#### [Exercise brief]
Only the lines from the one containing "Material Handling &" through the last line of the data are to be written out, exactly and in full.

#### [Input]
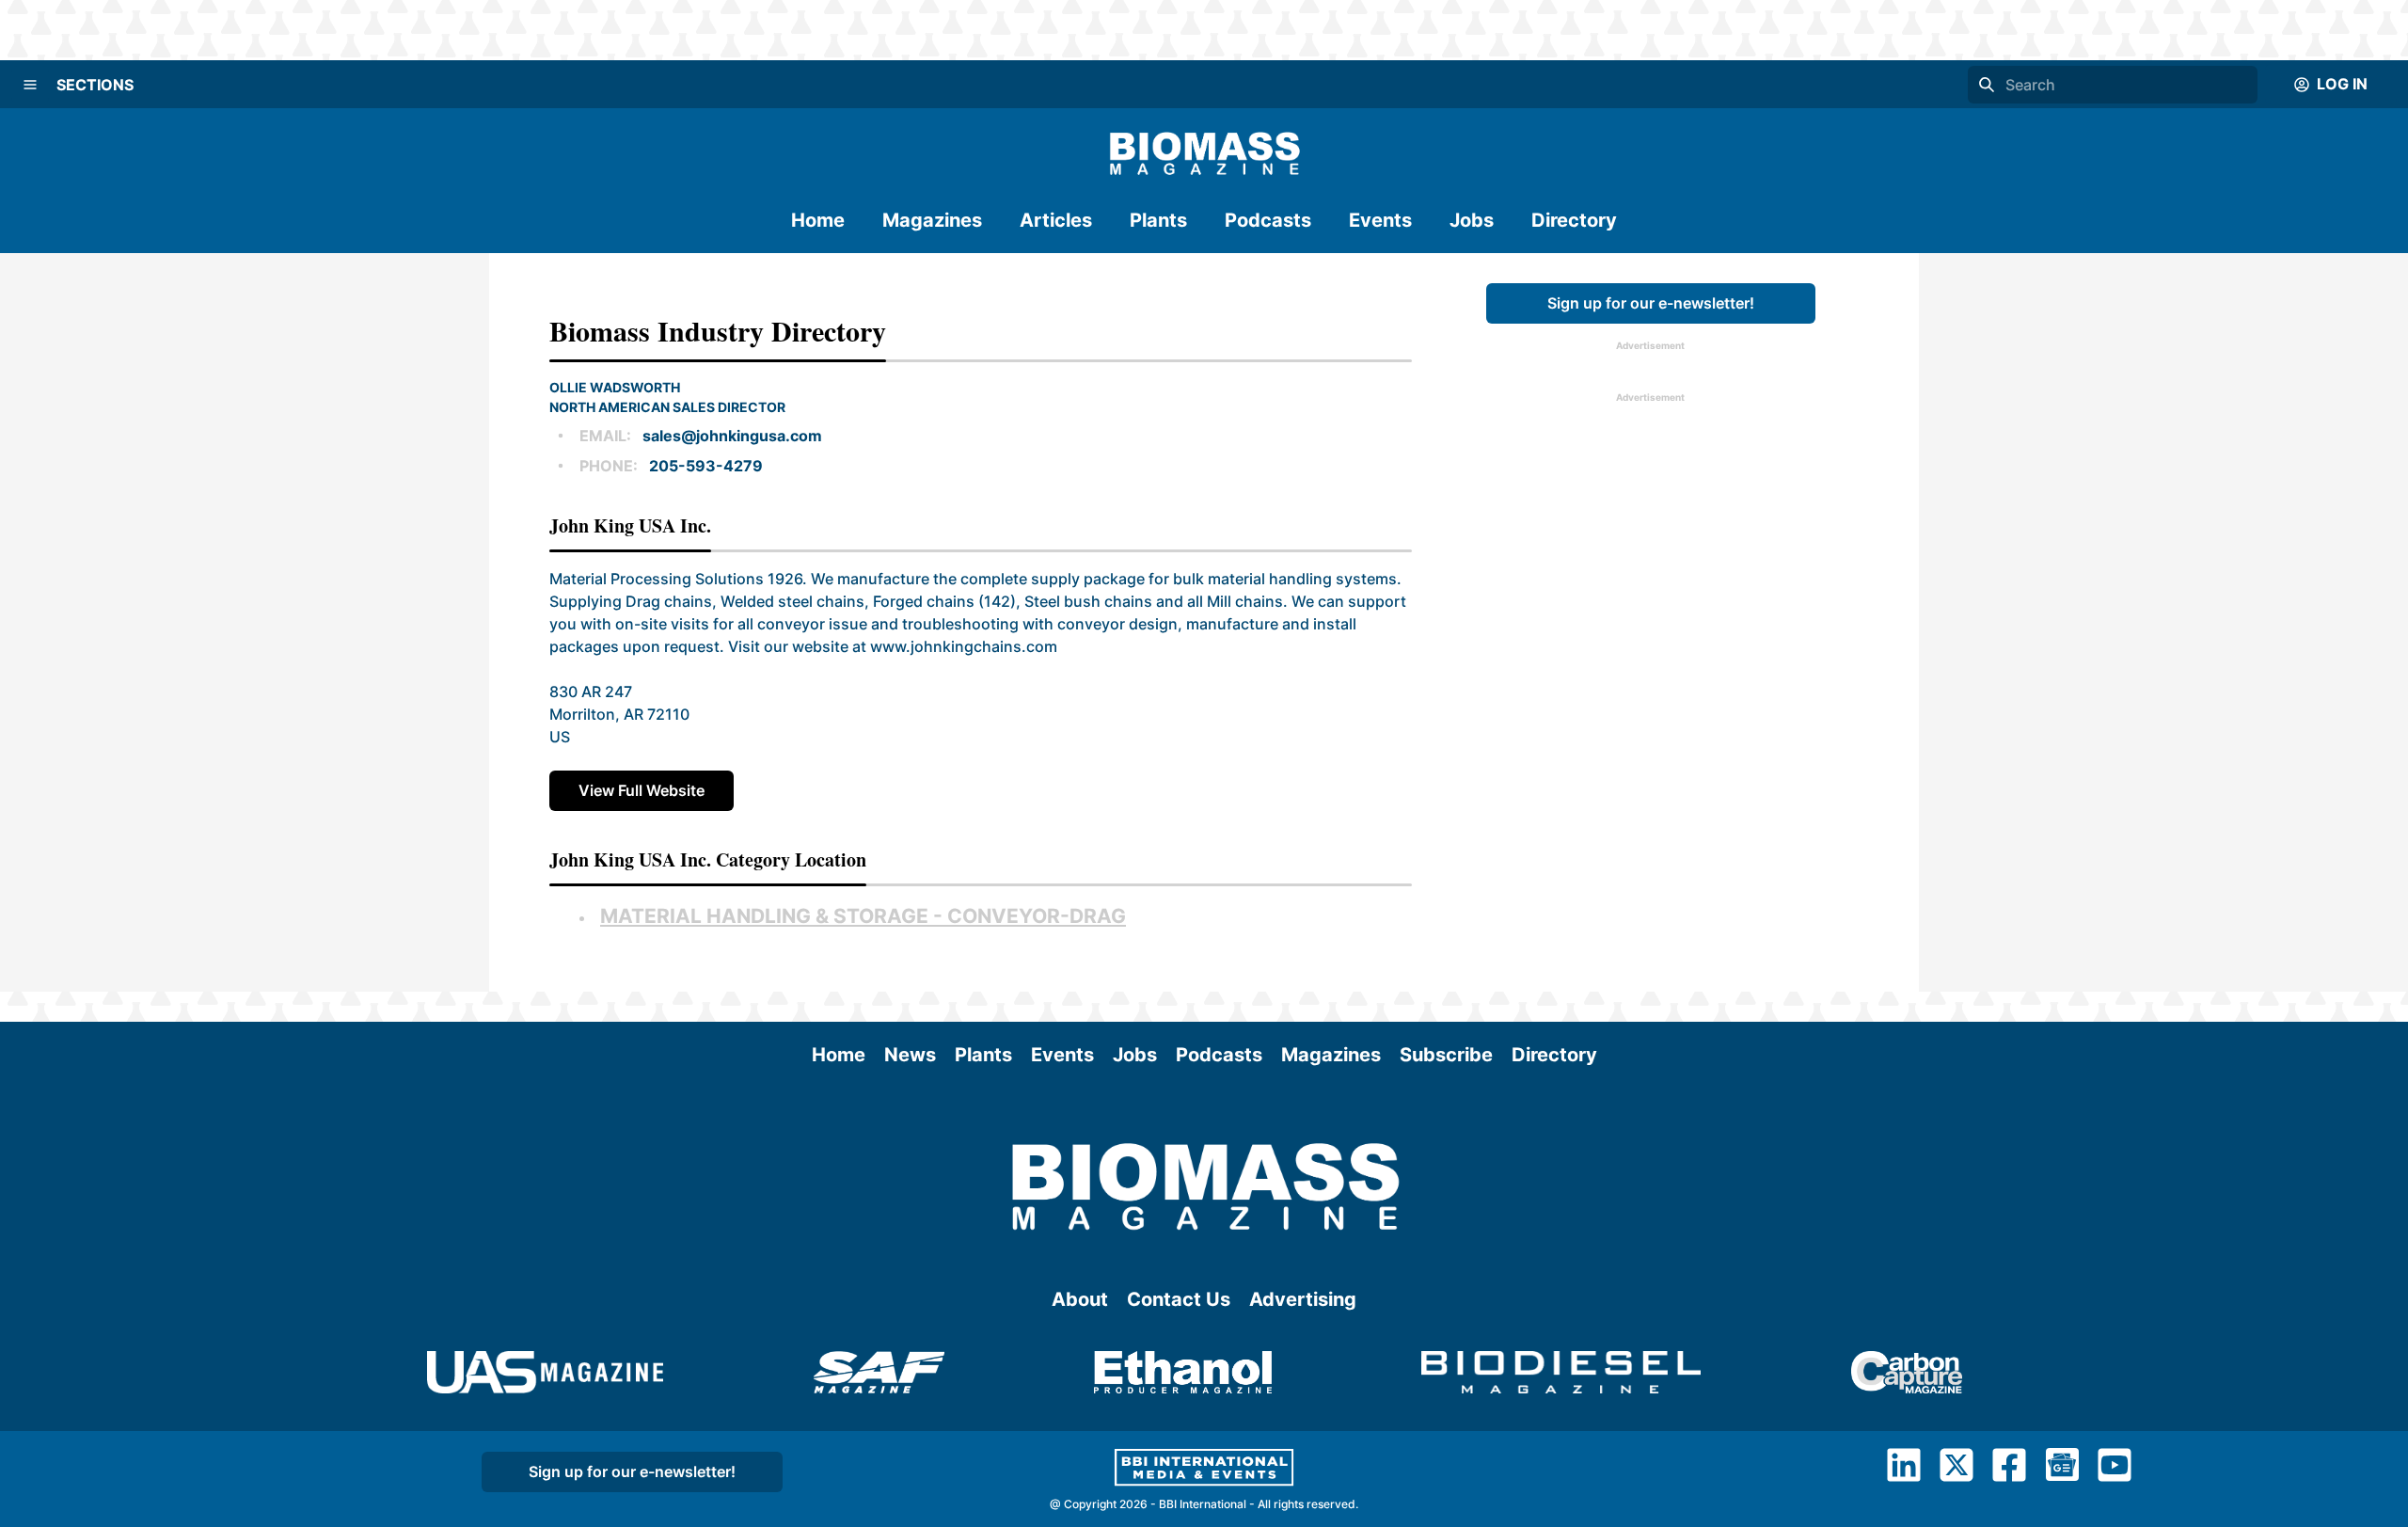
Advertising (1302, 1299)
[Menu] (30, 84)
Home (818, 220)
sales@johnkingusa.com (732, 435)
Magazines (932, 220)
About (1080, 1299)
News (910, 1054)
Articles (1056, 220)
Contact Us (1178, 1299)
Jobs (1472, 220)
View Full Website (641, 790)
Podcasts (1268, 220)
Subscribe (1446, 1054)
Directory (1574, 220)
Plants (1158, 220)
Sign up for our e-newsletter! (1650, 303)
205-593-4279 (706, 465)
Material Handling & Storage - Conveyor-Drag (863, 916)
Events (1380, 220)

#### [Reply to the exercise]
Material Handling & Storage - Conveyor-Drag (863, 916)
Events (1380, 220)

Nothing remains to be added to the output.